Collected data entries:
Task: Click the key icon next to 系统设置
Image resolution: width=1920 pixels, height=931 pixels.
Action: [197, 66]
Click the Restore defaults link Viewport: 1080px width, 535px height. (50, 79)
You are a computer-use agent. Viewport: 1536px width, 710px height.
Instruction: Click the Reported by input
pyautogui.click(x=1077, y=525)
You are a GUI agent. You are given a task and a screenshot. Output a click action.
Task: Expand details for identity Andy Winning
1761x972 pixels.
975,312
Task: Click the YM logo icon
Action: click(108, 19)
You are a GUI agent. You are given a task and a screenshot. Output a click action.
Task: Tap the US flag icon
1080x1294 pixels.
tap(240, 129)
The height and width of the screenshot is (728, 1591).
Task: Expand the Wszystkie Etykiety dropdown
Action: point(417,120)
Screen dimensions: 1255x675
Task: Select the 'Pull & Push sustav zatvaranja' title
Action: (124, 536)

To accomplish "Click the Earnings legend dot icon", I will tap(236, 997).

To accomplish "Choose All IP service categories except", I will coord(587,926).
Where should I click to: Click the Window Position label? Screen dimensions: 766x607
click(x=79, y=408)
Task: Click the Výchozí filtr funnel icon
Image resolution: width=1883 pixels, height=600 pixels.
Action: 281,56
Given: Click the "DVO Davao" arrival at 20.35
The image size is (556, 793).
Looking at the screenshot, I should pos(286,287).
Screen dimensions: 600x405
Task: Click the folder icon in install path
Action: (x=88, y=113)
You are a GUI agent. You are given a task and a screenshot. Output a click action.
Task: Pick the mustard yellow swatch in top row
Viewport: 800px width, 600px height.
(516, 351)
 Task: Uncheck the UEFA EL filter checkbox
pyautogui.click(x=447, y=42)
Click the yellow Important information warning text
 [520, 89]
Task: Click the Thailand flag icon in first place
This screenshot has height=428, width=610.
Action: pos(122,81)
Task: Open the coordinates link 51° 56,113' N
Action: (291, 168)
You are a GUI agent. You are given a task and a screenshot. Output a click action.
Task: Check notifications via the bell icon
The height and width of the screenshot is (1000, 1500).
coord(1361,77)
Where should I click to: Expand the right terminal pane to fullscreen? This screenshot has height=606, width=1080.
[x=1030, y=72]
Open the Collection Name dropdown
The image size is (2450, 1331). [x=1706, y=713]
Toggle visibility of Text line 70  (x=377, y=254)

• Task goal
Lay out as a numbered list the part of the items above that opens with the line containing "Task: Click the Thailand" and closes at the end of the items, leaving out any blank lines.

• Answer below
1. Task: Click the Thailand flag icon in first place
2. This screenshot has height=428, width=610.
3. Action: pos(122,81)
4. Task: Open the coordinates link 51° 56,113' N
5. Action: (291, 168)
6. You are a GUI agent. You are given a task and a screenshot. Output a click action.
7. Task: Check notifications via the bell icon
8. The height and width of the screenshot is (1000, 1500).
9. coord(1361,77)
10. Where should I click to: Expand the right terminal pane to fullscreen? This screenshot has height=606, width=1080.
11. [x=1030, y=72]
12. Open the Collection Name dropdown
13. The image size is (2450, 1331). [x=1706, y=713]
14. Toggle visibility of Text line 70  (x=377, y=254)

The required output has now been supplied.